“I’m Calling For Humanism”

I’m really not calling for an end to capitalism; I’m calling for humanism.
[…]
Money should be spent trying out concepts that shatter current structures and systems that have turned much of the world into one vast market. Is progress really Wi-Fi on every street corner? No. It’s when no 13-year-old girl on the planet gets sold for sex. But as long as most folks are patting themselves on the back for charitable acts, we’ve got a perpetual poverty machine.
It’s an old story; we really need a new one.

A parte destacada negrito sobre internet e desenvolvimento na crónica de Peter Buffett, que de certeza não anda a brincar aos pobrezinhos, fez-me lembrar uma passagem desta excelente entrevista a William Gibson.

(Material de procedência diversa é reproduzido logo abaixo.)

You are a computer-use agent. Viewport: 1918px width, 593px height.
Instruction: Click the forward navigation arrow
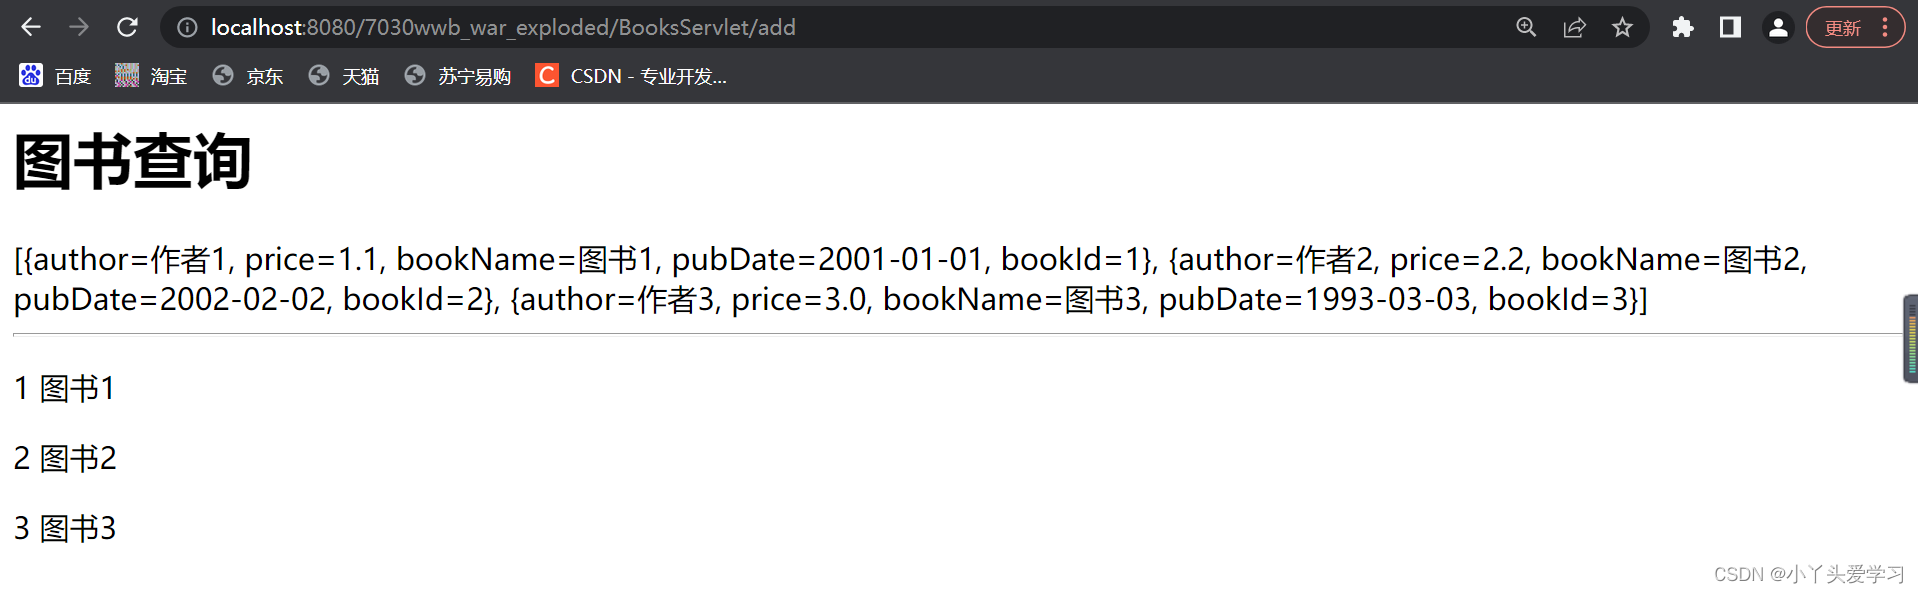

What I mainly see is the distribution of it. The poorer you are, the poorer your culture is, the less cutting-edge technology you’re liable to encounter, aside from the Internet, the stuff you can access on your cell phone.
[…]
I think we’re past the computer age. You can be living in a third-world village with no sewage, but if you’ve got the right apps then you can actually have some kind of participation in a world that otherwise looks like a distant Star Trek future where people have plenty of everything. And from the point of view of the guy in the village, information is getting beamed in from a world where people don’t have to earn a living. They certainly don’t have to do the stuff he has to do everyday to make sure he’s got enough food to be alive in three days.